The following piece was published in the August 1953 edition of the Freedom First Magazine. It is an editorial piece written in response to Jayprakash Narayan’s views on democracy as well as the role of opposition in a democratic setup. According to Mr. Narayan, there was no need for an opposition or political parties. The editorial contends with those arguments and presents a clearer picture of democracy and the flaw in Mr. Narayan’s reasoning.
“Perhaps it is a mistake to always imagine that in a democracy there should be a ruling party and an opposition party. There should be some other way…They (political parties) do propaganda and set up their own candidates in elections. People have to select from amongst them. This is not correct democracy. People may not be able this way to select the best worker.” Such were the disconcerting sentiments expressed by Shri Jayaprakash Narayan, the PSP leader, in the course of his whirlwind tour of Gujarat in support of Vinoba’s Bhoodan Movement. Were it not for the fact that our infant democracy is already denounced as a sham and a fraud by those who would forcibly overthrow it in favour of “‘a dictatorship of the proletariat,” we might have taken the criticism in good part as that of a friendly critic who, moved by the misery and suffering of his people, is impatient with the slow and inefficient functioning of an imperfect democratic machinery. As it is, the criticism is liable to be misconstrued by interested parties as a repudiation of the democratic system by one of democracy’s best friends, Let us, therefore, examine Jayaprakash’s pronouncements dispassionately to see how far they are justified.
Jayaprakash begins by questioning the validity of the unstated assumption in the Western concept of parliamentary democracy that there should be an Opposition to the party in power. In reply, we cannot do -better than quote E.F.M. Durbin in his excellent book The Politics of Democratic Socialism. Says Durbin, “If liberty is to exist, if the dependence of government upon the will of the people is to be real, there must always be a real choice before the people. This implies the steady maintenance of a critical and essential institution – that of freedom to oppose the Government of the day. Unless the electorate has more than one possible government before it; unless there is more than one party able to place its view before the country; unless that is to say that the opposition is free to prepare itself to take over power, and the government -to surrender it peacefully after an electoral decision against it; there is no choice before it.” So there ! This is not to say that the duty of the opposition is to oppose everything and propose nothing. But it does unmistakably mean that opposition to the government of the day is of the very essence of democracy.
And yet Jayaprakash thinks there should be some other system. As to what that system should be like, he is delightfully vague. And so we are left none the wiser for all his criticism of what to him is an outdated concept of democracy. In his philosophical peregrination, however, Jayaprakash is not altogether unconscious of the dangerous grounds he is treading. For he hastens to add: “I do not mean that there should be one party administration in the country. This will be suicidal. What I mean is that there should be no party at all. The constitution could be run without any party,” Thanks for the tender mercy !

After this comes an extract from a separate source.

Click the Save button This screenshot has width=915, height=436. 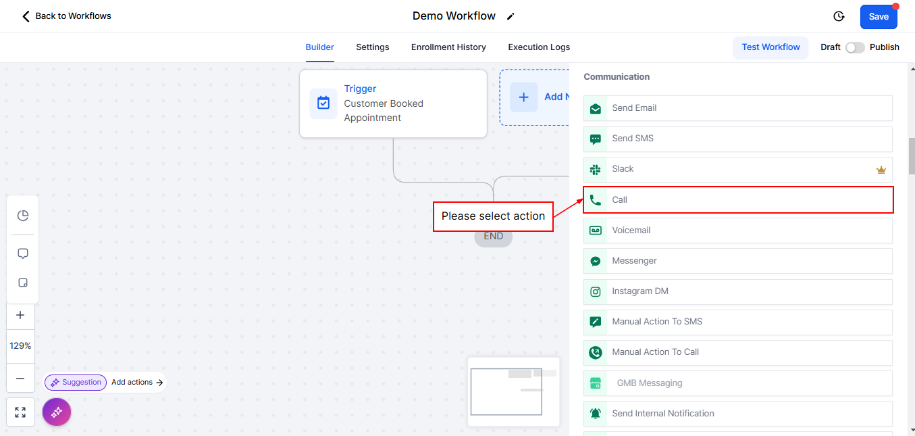[878, 17]
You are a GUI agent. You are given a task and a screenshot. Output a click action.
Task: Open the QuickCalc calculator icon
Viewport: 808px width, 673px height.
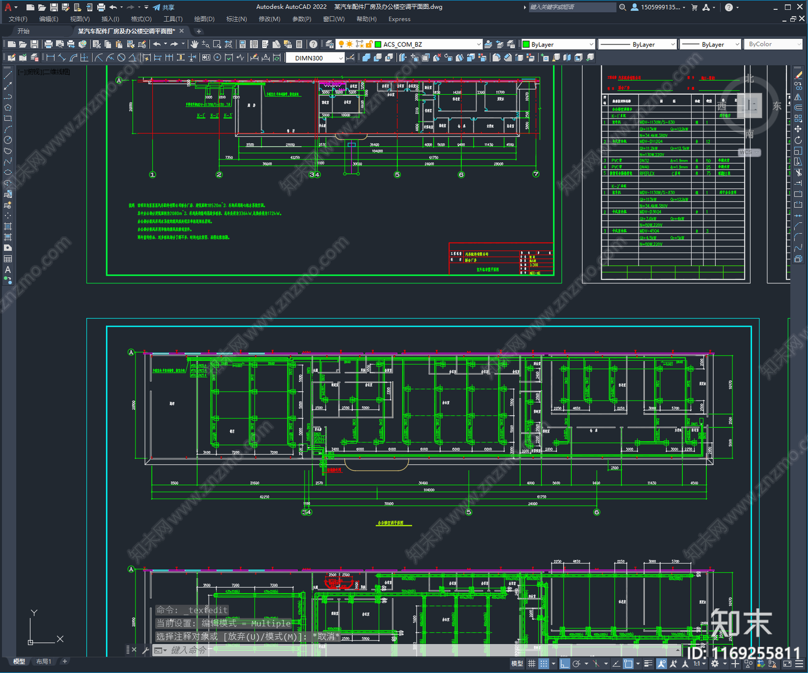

But without previous agreement on fundamentals how is a non-party administration set about its work? Will it stand for free enterprise, mixed economy or nationalisation? And what will be its foreign policy? We have no quarrel with the ideal of a non-party administration as our ultimate goal. But in the context of the present realities -it is a “consummation devoutly to be wished” but not attainable in the foreseeable future.
Jayaprakash is, however, on surer ground when he says that the restricted choice the electorate is offered in voting for the candidates put up by political parties is not correct democracy, as the voters may not then be able to select the best worker. But here again the fault lies not with the system of democracy but with party politics. Intent upon enforcing rigid party discipline, leaders of political parties prefer docile men who can be relied upon to toe the party line and vote for the party regardless of the issues at stake. Independence of mind is not among the qualities they admire. As a consequence, the sins of party politics visit upon the machinery of democracy, defeating the very purpose of a democratic election which is to put at the helm of affairs the best men with whose general outlook the voters find themselves in sympathy. It is for the party leaders, therefore, to choose as their candidates men of outstanding ability and character so that people may have a chance to vote for them.
To sum up, we believe that the existence of a responsible opposition to the party in power is of the very essence of democracy and that the election of people’s representatives by a vote of the people themselves is the best method of selecting an aristocracy of the ablest and the most outstanding men in the state. So vitally important in any democratic society is this freedom of the people to choose that to deprive it of the freedom would be to drain away its very lifeblood. It is precisely because Jayaprakash’s criticism of democracy impinges upon the freedom to choose that we are provoked to pin issues with him. For if a cat may look on a king, so may in a democracy the editor of a small bulletin cross swords with a leader of Jayaprakash’s stature. And if the leader wishes to attempt a riposte, the columns of this bulletin are open to him. For the editor is a great admirer of Voltaire when he says: “I disapprove of what you say, but I will defend to the death your right to say it.”